Luis Ventoso
Ella y él
A todo el mundo le sucede alguna vez, y más cuando la amenaza prostática ya se intuye tras la segunda curva de la vida. Después de una comida opípara y bien hidratada, tal vez hasta el exceso, retornas dando un largo paseo. Pero a mitad del camino te apremia una urgencia mingitoria. Como te acabas de tomar dos cafés, no te apetece resolver el apuro entrando en cualquier lado a sacudirte un tercero, pues saldrías como el conejo de Duracell, eléctrico. Así que queda la vieja treta de dar salida a la micción entrando en unos grandes almacenes. Se trataba del afamado Selfridges de Oxford Street, con sus bolsas amarillas y su fachada neoclásica de inmensa columnata. Una tienda que a los ingleses, que todo lo exprimen a su mayor gloria, hasta les ha dado para una serie de televisión.
Tras verlos quedaba una cierta sensación de que algo no encaja
En el atestado bajo no había lavabo, supongo que precisamente para desalentar incursiones de imperativo fisiológico. Era necesario subir las imperiales escaleras mecánicas y atravesar una planta ya no tan concurrida. Allá fue donde me los crucé, una pareja de jóvenes árabes, y me quedé observándolos al descuido por la curiosidad que ofrecía su contraste. El que primero me llamó la atención fue el hombre, porque en su afán desatado de modernidad, de exhibir la pasta y esgrimir glamour, lo cierto es que el tío iba hecho un cromo, con más logos encima que una moto GP. Coronaba su testa una visera de béisbol, que tenía la peculiaridad de llevar el estampado de Gucci, por lo que le habrían aplicado un buen clavo. La chupa de hipermarca, con más pelo que el Yeti en la capucha y demasiado abrigada para el final de marzo, era lo que habría necesitado el imprudente capitán Scott para derrotar a Amundsen en la carrera de la Antártida. Como la llevaba abierta, asomaba una camisa de flores suelta. El pantalón era negro y de chándal, con unas listas doradas a los lados de las perneras. Las zapatillas atendían a lo que en mi remota adolescencia se llamaba «break-dance», pero enaltecidas con unas incrustaciones doradas en los talones.

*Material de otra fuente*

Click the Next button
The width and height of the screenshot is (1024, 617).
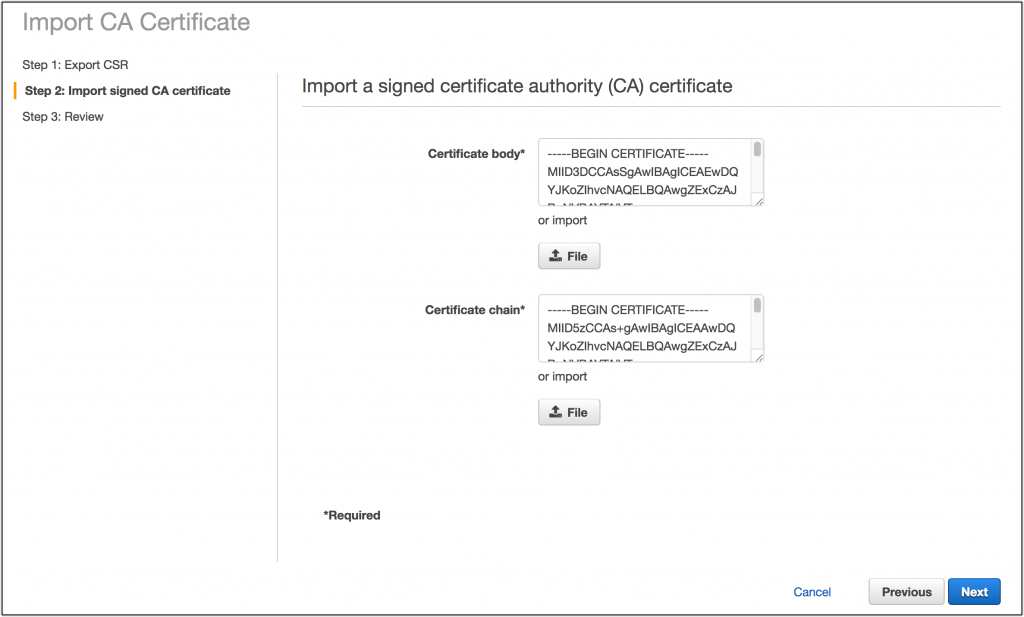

El chaval iba de chuliboy, dando el cante. Sin embargo, la pareja del muchacho optaba por otro estilo, la última moda del Yemen del siglo XI: el niqab. Enlutada de arriba abajo y con guantes negros, solo se veían sus ojos.
Me quedé pensando qué tipo de relación podían tener esas dos personas con el país occidental donde estaban, donde tal vez incluso vivían. De entrada, parecía evidente que les gustaban el consumismo y el lujo de nuestras decadentes sociedades, pues allí estaban, dándolo todo con varias bolsas amarillas a cuestas. Pero el hombre, aquella especie de pariente kitsch de Justin Bieber, aceptaba al mismo tiempo que ella caminase por Londres enmascarada en el luto, incapaz de lo mínimo en un mundo normal de libertades: circular con el rostro al descubierto. Mientras él elegía una estética rompedora, ella quedaba relegada al medievo, denotando el muro de derechos y deberes que separa en su sociedad a hombres y mujeres. ¿Compartirán esos dos chicos los valores occidentales, o les darán repelús salvo para pasar sus visas por los cajeros de las boutiques de Knigtsbridge y Mayfair? No lo sé. Pero sí parece que algo no encaja.